- [Excerpt provided]:

On Thu, Mar 1, 2018 at 4:19 PM, Sergey Senozhatsky
<[email protected]> wrote:
> On (03/01/18 09:51), Dmitry Vyukov wrote:
>> > https://marc.info/?l=linux-kernel&m=151200883525299
>> >
>> > [..]
>> >> I feel lost a bit.
>> >
>> > Yeah... can't understand what's going on there.
>> >
>> > The last time kasan didn't like this part
>> >
>> > [    0.003333]  ? console_unlock+0x605/0xcc0:
>> >                               atomic_read at 
>> > arch/x86/include/asm/atomic.h:27
>> >                                (inlined by) static_key_count at 
>> > include/linux/jump_label.h:191
>> >                                (inlined by) static_key_false at 
>> > include/linux/jump_label.h:201
>> >                                (inlined by) trace_console_rcuidle at 
>> > include/trace/events/printk.h:10
>> >                                (inlined by) call_console_drivers at 
>> > kernel/printk/printk.c:1556
>> >                                (inlined by) console_unlock at 
>> > kernel/printk/printk.c:2233
>> >
>> > complaining that there was a write of size 4... at atomic_read().

- [Data shown]:
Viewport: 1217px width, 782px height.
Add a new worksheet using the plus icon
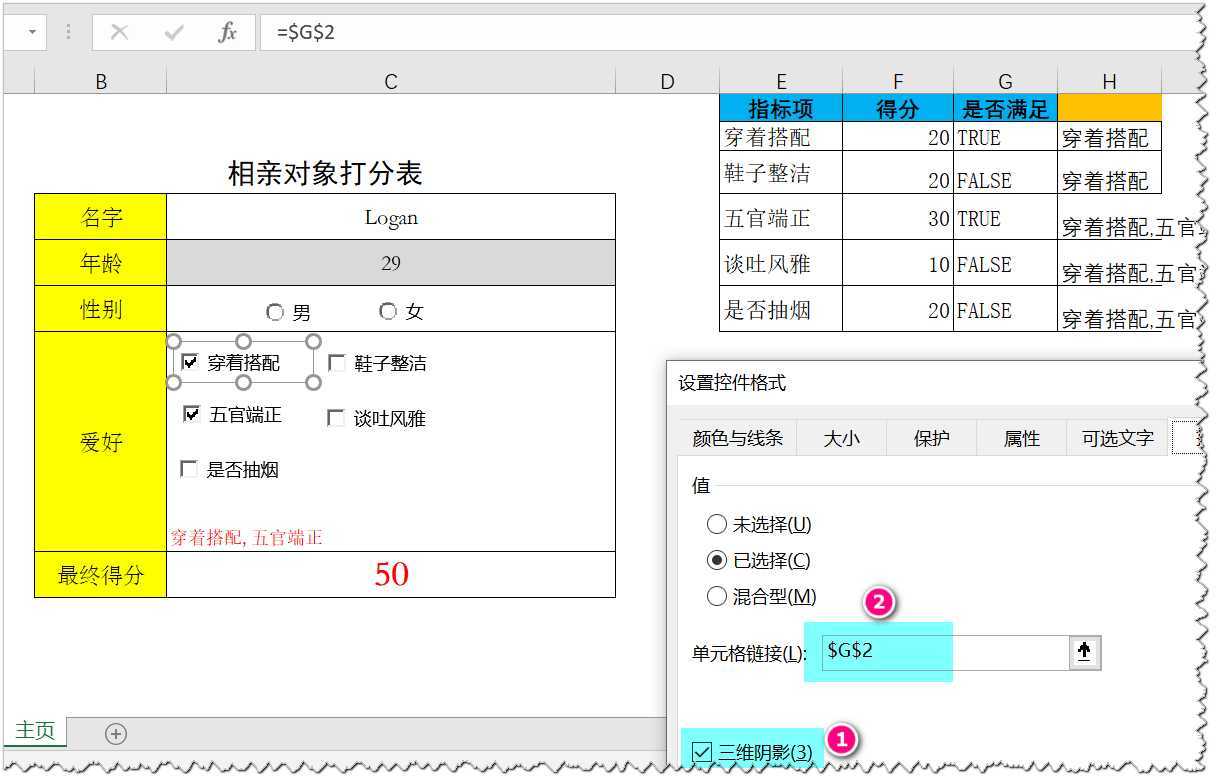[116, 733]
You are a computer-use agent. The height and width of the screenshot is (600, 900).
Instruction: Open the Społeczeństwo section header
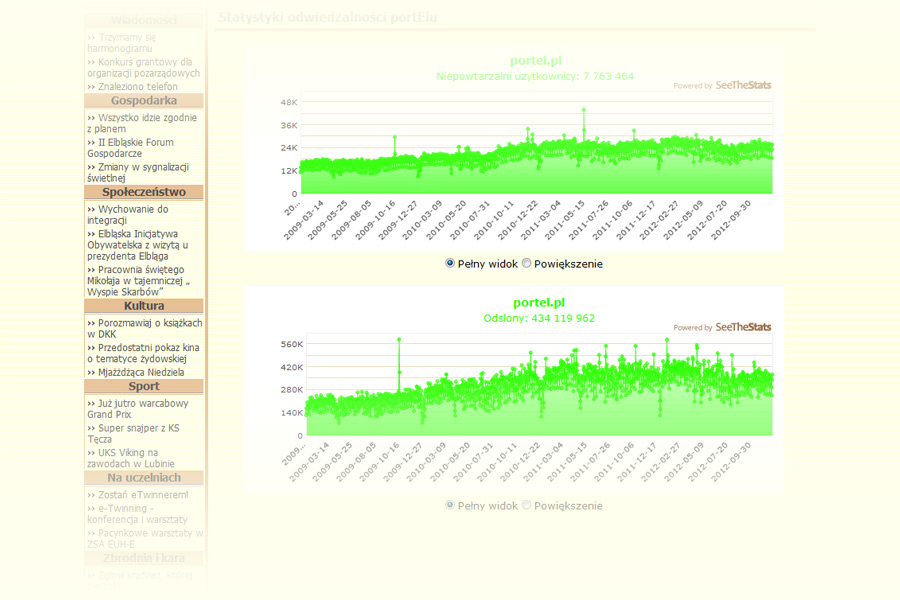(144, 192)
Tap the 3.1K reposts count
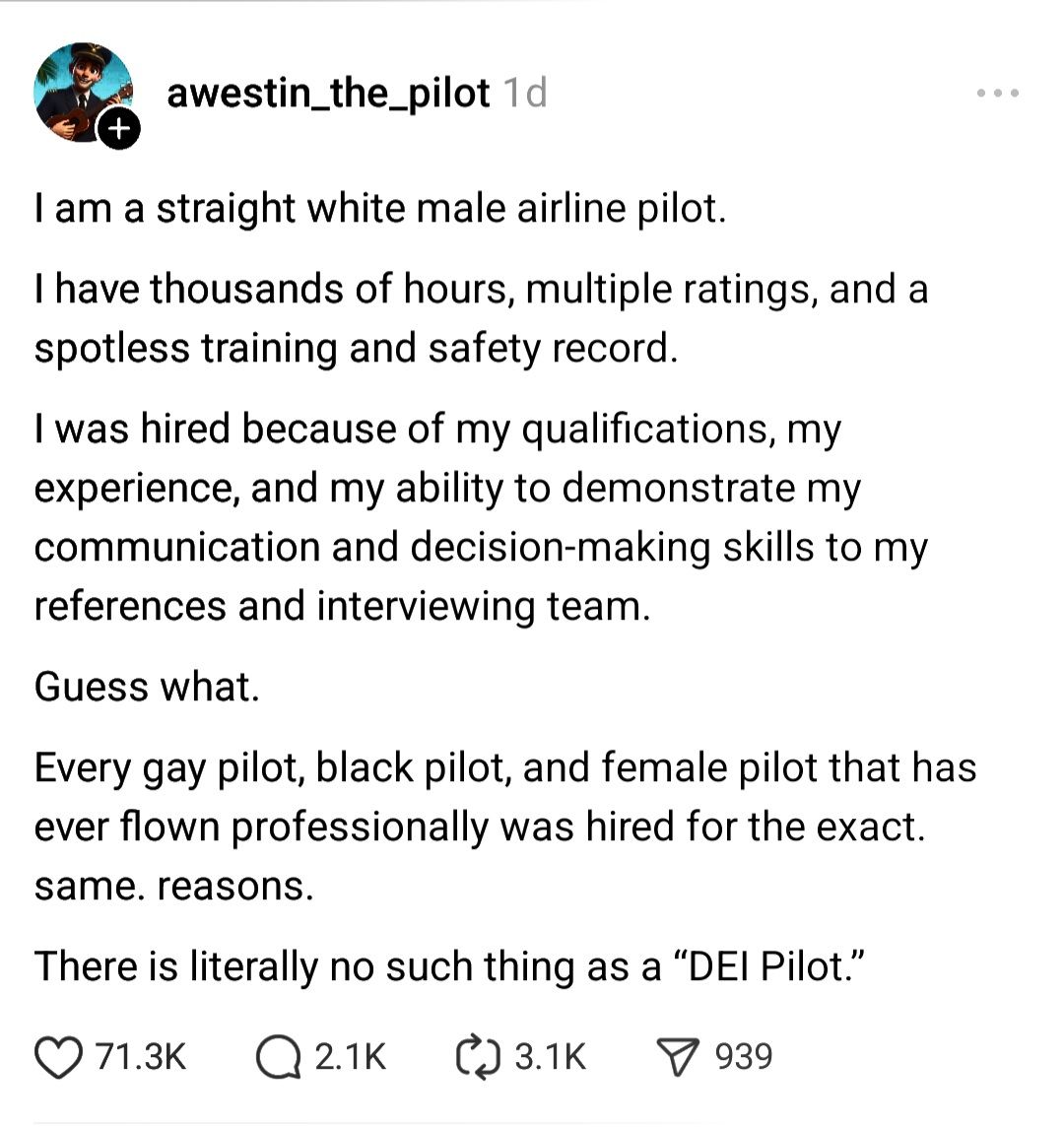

- [Required task]: Copy the kernel mailing-list excerpt starting at the words "On Thu, Mar" and stopping after "going on there.", with "Dmitry Vyukov" changed to "Dmitry V.".

- [Solution below]:
On Thu, Mar 1, 2018 at 4:19 PM, Sergey Senozhatsky
<[email protected]> wrote:
> On (03/01/18 09:51), Dmitry V. wrote:
>> > https://marc.info/?l=linux-kernel&m=151200883525299
>> >
>> > [..]
>> >> I feel lost a bit.
>> >
>> > Yeah... can't understand what's going on there.